▸ **Descrizione del problema**:
Restituisca senza alcuna modifica tutte le righe delle voci riportate qui sotto, escludendo le immagini.

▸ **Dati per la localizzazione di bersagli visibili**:

==========

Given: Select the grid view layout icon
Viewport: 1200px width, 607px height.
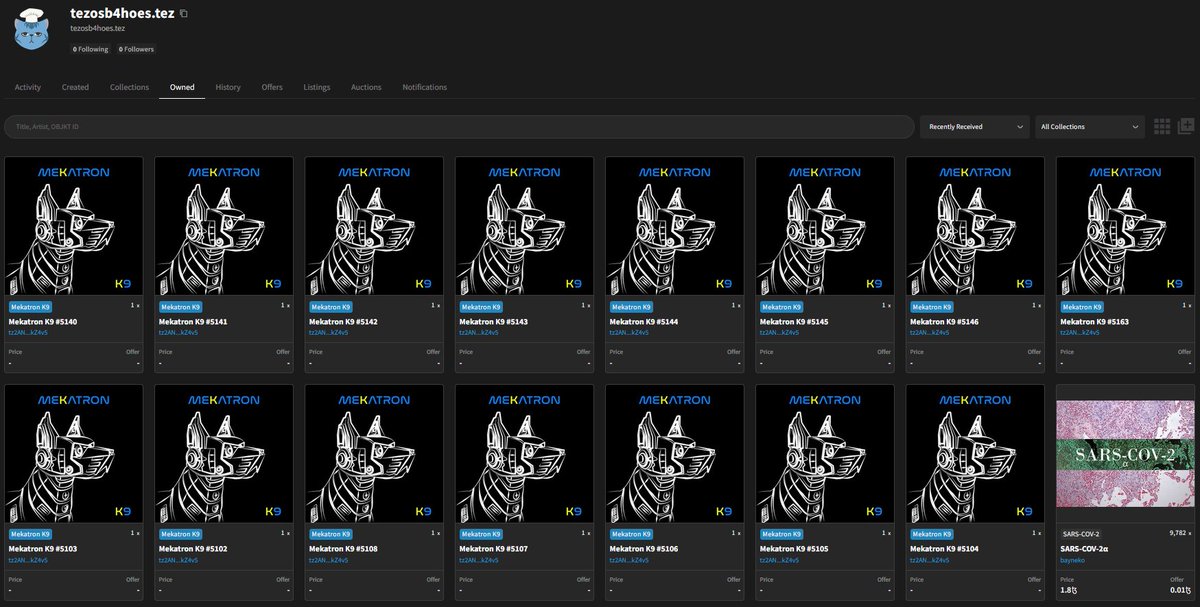Looking at the screenshot, I should pos(1162,126).
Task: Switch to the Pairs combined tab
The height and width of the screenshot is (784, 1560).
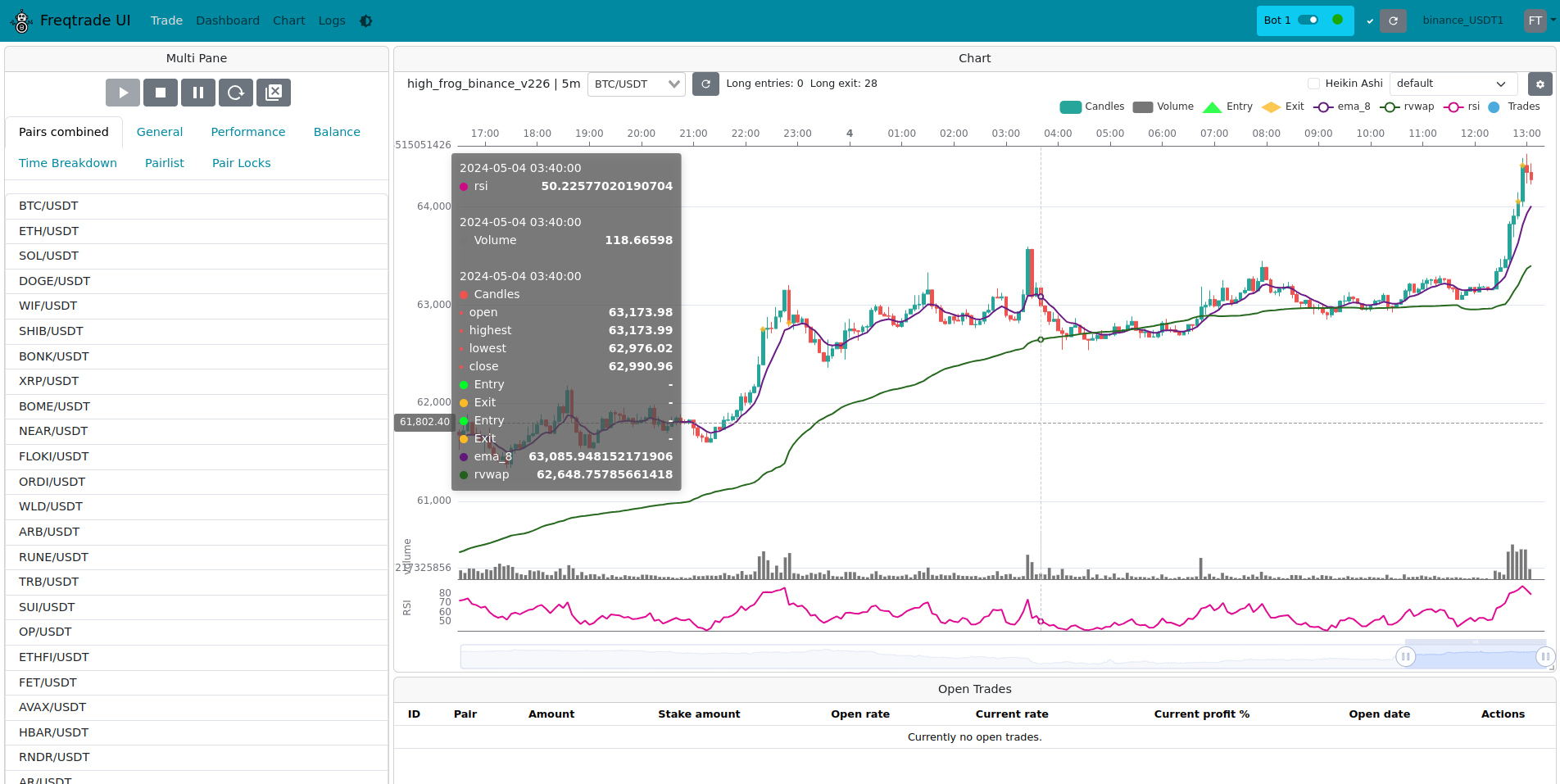Action: click(x=63, y=131)
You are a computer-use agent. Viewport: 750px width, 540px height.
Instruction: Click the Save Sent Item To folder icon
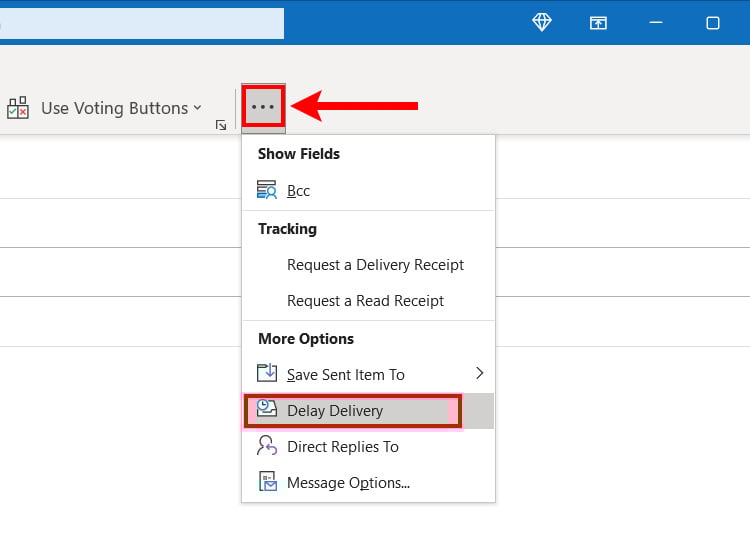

==========

▸ **Risposta**:
Given: Select the grid view layout icon
Viewport: 1200px width, 607px height.
Looking at the screenshot, I should pos(1162,126).
Task: Switch to the Pairs combined tab
The height and width of the screenshot is (784, 1560).
Action: click(x=63, y=131)
You are a computer-use agent. Viewport: 750px width, 540px height.
Instruction: Click the Save Sent Item To folder icon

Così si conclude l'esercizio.